There is known a reference procedure for determining the dimensions a, b of each block of a section crossed by a regular grid of fractures Feq which is equivalent to the section of a natural fractured multi-layered medium crossed by a fracture network FN along a datum plane parallel with the layers (commonly horizontal or substantially horizontal plane). For each layer of the fractured rock volume studied (FIG. 1), the "horizontal" dimensions a, b of the blocks of the equivalent section are determined iteratively by computing and comparing the oil recovery functions versus time R(t) and Req(t) respectively in the real section RE of the fractured rock volume studied and in the section EQ of equally-sized "sugar lumps" equivalent to the distribution of real blocks. This conventional method requires a single-porosity multiphase flow simulator discretizing matrix blocks and fractures in such a way that the recovery curves can be compared. Such a procedure is very costly as the discretization of the real section may involve a very high number of cells. Actually, the real shape of blocks must be represented using thin fracture cells along the boundaries of each block. The matrix must also be discretized with a sufficient number of cells to obtain an accurate block-fracture imbibition transfer function.

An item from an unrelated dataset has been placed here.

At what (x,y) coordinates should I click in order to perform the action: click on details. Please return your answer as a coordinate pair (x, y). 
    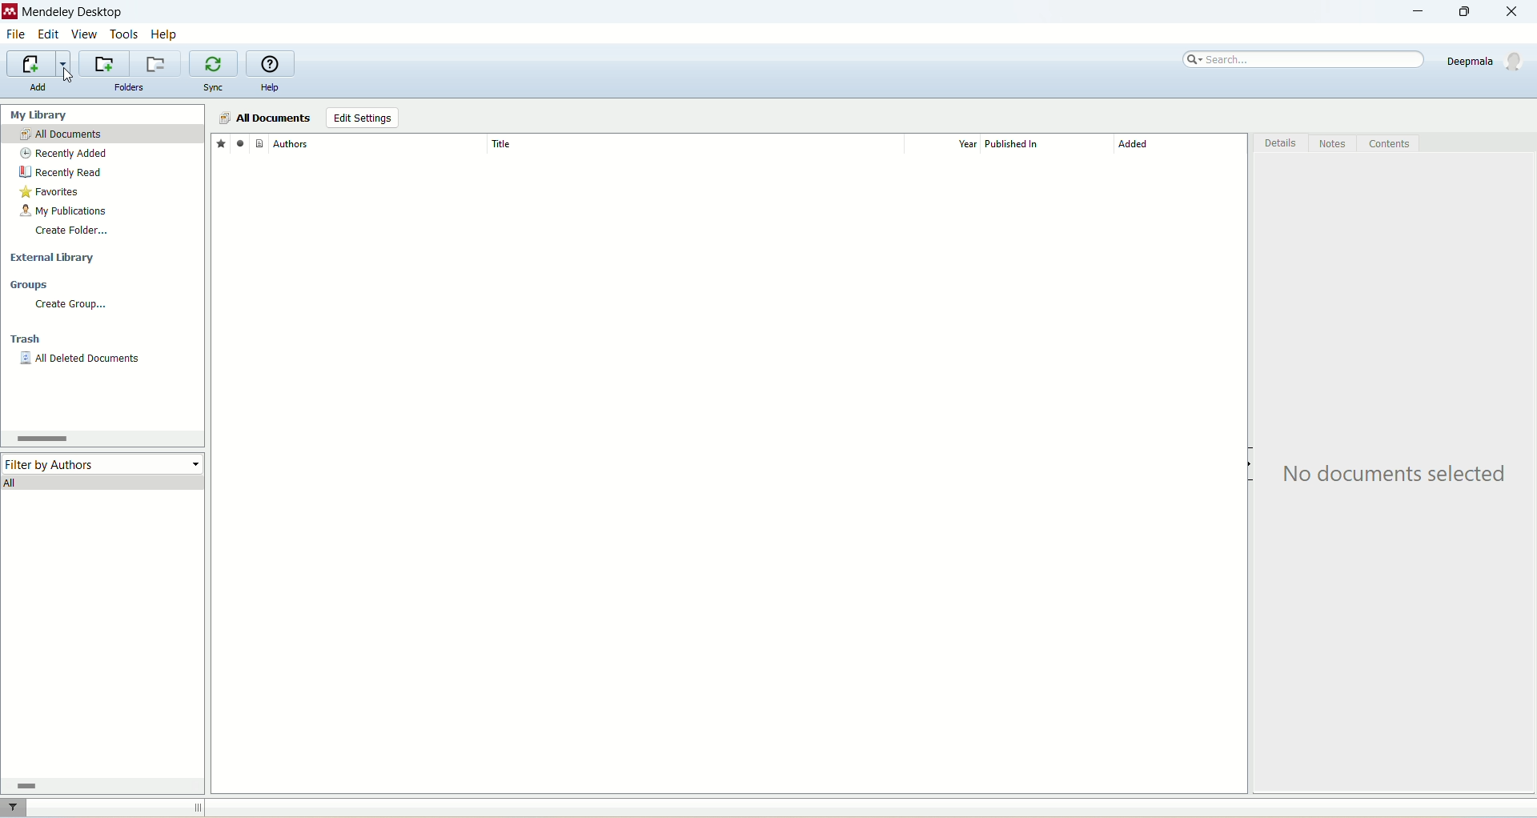
    Looking at the image, I should click on (1281, 146).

Different prior art techniques in the field can be found, for example, in:
However no use of the specific imbibition features has yet been made to find dimensions of the equivalent block in dual-porosity models. So reservoir engineers lack of a systematic tool for computing dimensions of a parallelepipedical block which is equivalent for multiphase flows to actual distribution of blocks in each fractured reservoir zone.
Techniques for integrating natural fracturing data into fractured reservoir models are also known in the art. Fracturing data are mainly of a geometric nature and include measurements of the density, length, azimuth and tilt of fracture planes observed either on outcrops, mine drifts, or cores or inferred from well logging. Different fracture sets can be differentiated and characterized by different statistical distributions of their fracture attributes. Once the fracturing patterns have been characterized, numerical networks of those fracture sets can be generated using a stochastic process respecting the statistical distributions of fracture parameters. Such processes are disclosed, for example, in patents FR-A-2, 725, 814, 2, 725, 794 or 2, 733, 073 of the applicant.